Sometimes it’s lovely to have a bike path all your own.
Though I’ve an invitation for a ride with someone – and a ride with someone would be very nice – I kind of felt like riding on my own this morning. I wouldn’t say it was perfect weather, but I couldn’t help but think it was pretty damn close. A little light wind, a lot of bright morning sunshine and a good night’s sleep behind me. Great weather for a ride.
The reason I wanted to go solo, however, was that I was fairly certain that the Brisbane River Loop I’d been meaning to go ride, well, it wasn’t really going to be all there. And, sadly, it wasn’t. (Bless the orienteering runner in the top right corner.) Understandably, due to flood damage, general disarray and confusion, there are large portions of the river bike loop which are closed.
Equally, some of the sections which remain open have a slight air of apocalypse that can feel kind of a bit depressing to ride around. In other ways, it also just feels a bit unseemly to be getting about on your bike having a nice old morning ride, while others are trying to calculate the damage.
So, in some ways, although the weather was quite lovely, it also felt oddly sombre and strange to be riding around this morning.
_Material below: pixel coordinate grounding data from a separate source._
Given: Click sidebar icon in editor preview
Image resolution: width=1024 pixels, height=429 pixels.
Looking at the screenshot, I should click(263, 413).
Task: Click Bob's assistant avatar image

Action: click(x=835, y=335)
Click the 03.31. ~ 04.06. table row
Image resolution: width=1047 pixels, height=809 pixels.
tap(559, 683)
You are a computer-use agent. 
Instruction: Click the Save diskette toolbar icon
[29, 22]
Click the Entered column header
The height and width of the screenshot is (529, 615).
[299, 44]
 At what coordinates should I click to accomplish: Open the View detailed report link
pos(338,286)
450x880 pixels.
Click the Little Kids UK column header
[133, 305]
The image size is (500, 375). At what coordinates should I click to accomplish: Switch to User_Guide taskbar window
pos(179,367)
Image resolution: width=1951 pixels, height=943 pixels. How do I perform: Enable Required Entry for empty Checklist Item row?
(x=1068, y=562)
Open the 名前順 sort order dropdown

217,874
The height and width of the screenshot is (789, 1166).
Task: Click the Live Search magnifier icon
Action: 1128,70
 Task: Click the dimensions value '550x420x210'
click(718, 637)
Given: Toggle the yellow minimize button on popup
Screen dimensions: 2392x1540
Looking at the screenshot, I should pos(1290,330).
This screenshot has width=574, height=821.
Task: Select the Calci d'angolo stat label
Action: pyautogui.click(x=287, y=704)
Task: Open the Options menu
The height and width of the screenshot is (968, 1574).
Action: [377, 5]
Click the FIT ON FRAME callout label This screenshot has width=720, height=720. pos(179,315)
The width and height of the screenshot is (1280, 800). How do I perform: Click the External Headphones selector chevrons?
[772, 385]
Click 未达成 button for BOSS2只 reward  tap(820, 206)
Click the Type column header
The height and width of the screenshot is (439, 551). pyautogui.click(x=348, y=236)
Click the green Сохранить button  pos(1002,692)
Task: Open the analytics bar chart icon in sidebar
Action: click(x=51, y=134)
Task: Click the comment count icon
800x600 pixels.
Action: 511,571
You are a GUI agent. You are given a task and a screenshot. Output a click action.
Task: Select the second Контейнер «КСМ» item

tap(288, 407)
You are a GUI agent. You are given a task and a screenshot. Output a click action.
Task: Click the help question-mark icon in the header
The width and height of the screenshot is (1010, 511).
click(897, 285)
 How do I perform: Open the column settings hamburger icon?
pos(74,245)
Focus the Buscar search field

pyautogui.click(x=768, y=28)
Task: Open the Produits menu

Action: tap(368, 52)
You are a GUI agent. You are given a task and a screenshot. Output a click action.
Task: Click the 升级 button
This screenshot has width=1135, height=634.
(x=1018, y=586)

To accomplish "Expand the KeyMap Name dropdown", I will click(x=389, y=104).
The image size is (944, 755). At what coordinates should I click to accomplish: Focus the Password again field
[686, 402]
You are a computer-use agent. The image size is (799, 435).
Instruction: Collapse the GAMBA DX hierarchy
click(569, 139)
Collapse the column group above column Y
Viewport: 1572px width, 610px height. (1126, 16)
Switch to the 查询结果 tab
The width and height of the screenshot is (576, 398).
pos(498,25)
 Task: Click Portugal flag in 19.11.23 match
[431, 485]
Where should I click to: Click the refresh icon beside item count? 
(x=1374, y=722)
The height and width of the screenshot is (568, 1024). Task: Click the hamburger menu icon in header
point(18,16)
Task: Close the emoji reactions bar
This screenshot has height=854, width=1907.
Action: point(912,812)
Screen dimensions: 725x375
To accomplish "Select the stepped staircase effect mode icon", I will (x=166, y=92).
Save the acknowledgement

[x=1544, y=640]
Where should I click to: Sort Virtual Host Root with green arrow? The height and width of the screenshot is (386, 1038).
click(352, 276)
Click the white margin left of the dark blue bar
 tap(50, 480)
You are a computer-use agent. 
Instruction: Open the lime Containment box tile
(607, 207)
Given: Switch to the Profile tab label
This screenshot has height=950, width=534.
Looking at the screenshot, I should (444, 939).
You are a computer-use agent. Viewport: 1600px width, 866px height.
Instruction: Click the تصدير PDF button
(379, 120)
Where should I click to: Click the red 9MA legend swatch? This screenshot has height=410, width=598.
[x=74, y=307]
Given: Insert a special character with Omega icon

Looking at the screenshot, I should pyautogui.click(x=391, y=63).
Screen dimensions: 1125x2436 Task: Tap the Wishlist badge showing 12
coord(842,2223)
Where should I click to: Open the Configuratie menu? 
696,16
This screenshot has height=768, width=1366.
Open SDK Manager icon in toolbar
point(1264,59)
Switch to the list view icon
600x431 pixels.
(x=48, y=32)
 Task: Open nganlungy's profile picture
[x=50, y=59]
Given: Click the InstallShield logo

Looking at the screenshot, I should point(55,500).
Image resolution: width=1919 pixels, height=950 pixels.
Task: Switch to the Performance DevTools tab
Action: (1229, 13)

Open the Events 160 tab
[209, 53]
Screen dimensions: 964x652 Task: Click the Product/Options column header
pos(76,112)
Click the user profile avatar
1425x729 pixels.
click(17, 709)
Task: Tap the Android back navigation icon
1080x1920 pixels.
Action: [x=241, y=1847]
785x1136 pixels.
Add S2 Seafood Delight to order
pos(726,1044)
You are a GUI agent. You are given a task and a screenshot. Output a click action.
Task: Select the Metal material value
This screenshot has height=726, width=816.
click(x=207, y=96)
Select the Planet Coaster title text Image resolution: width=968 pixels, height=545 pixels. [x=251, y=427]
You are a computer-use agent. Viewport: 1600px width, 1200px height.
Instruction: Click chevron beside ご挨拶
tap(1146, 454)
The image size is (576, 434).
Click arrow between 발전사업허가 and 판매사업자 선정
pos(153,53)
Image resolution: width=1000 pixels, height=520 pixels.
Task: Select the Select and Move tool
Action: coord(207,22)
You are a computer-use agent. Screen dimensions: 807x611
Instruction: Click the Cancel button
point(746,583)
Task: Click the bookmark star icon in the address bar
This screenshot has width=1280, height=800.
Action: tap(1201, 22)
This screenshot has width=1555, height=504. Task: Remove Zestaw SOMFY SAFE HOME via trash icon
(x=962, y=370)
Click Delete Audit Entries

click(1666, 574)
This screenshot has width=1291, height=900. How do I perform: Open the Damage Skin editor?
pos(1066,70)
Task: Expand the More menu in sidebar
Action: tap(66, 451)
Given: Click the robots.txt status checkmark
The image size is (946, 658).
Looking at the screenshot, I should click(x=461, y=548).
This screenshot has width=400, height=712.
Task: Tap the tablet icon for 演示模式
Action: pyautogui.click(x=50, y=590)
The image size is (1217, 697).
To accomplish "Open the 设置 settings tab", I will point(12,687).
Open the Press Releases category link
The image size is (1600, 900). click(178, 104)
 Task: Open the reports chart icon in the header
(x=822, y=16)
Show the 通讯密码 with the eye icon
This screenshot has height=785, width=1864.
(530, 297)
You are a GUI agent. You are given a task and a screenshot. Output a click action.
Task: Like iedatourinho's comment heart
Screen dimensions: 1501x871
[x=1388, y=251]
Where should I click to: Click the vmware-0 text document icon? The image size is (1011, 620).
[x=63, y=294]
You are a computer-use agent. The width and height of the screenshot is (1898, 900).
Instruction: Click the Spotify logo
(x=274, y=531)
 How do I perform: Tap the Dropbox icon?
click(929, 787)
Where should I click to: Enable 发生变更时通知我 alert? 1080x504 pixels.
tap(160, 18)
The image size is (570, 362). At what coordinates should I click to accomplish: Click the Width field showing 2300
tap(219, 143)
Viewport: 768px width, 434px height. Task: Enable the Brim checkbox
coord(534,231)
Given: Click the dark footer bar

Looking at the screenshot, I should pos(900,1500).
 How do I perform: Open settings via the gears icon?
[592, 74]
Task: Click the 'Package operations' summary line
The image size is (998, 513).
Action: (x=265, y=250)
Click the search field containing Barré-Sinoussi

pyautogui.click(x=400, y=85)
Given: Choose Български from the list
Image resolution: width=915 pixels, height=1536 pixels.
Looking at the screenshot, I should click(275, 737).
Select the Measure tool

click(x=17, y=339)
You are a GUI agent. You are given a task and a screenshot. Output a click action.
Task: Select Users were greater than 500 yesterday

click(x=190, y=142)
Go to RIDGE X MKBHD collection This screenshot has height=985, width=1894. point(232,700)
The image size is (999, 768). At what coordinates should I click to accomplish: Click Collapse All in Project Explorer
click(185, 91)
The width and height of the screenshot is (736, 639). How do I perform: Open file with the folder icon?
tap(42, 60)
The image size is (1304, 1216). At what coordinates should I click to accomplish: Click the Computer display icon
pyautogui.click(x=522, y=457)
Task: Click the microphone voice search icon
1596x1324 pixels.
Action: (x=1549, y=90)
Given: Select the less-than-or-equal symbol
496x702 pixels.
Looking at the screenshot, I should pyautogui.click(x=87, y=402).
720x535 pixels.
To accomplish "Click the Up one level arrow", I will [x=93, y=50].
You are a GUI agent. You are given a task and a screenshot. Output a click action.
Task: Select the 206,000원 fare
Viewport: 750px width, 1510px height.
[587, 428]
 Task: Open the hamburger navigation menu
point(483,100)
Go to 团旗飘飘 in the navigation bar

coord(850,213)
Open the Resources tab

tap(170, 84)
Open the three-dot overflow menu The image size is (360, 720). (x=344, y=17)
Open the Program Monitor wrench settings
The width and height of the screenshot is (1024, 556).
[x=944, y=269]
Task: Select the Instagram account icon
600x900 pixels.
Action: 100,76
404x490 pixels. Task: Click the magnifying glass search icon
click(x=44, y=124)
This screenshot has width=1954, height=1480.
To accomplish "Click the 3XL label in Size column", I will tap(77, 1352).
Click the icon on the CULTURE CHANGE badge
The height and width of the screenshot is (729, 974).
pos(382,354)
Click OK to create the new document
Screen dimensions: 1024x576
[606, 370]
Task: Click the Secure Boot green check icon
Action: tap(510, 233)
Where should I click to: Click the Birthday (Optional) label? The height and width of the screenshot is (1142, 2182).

I won’t be able to attend, but I’m curious about what the mood will be like tomorrow morning’s “Twitter” Ride. I’m hopeful of being at my office for the first time in a while and reintroducing a sense of balance and order in the face of nature’s mighty interruptions.
Either way, this morning I managed to ride somewhere (although at one point I was reduced to cutting laps of the CBD – figuring, well, empty city streets are kind of fun to ride too), and even popped over the Story Bridge which affords an amazing view of the strangely empty city. I had to stop for a bit on the bridge to calm down after been swooped no less than four times by a magpie, grateful every time for my helmet and the resounding click of beak to plastic and not the dull fleshy pain of beak to skull. Each time, I also wondered if cable ties would really have deterred the malicious beast. I doubt it.
At this point, having seen only three or four other cyclists, I was feeling rather lonely. And somewhat attacked. And a bit sad about the whole floods thing.
Then I remembered that even as strange things are happening, normal things are happening, and life is full of contrasts and complexities and as much as the world seems to make sense, it just does what it does, and we all just have to muddle along as best we can.
And many people are getting on with the business of living life, riding about with friends and – if the bike path is closed, well, the roads are still open and you can always break for lattes earlier rather than later. (For another time, there aren’t very many women who tend to ride in these sorts of groups, are there?)
Oh! And another aside – I saw a church with OPENING STAIN GLASS WINDOWS. How practical. How wonderful. How Brisbane.
And I was most pleased to see some nice people on the road, two Filipino fellows (my people) and they were politely (my people) inspecting a “road closed” sign when I popped out from behind it. Which was kind of the crazy thing, some roads were closed from behind but open at the other end, and often I only worked out a section was closed with the riders who had passed me (it was that kind of a speedster morning) were quickly returning shaking their heads and saying, “that section’s closed”. For my mind, the thing that tops off the sensible manners (politely considering if a section was in fact closed before entering), and the very swish neat kit (my people) is the little scarf tied around the first rider’s neck. That’s very sweet that scarf.
I often like to ride with one of my own. Tee hee.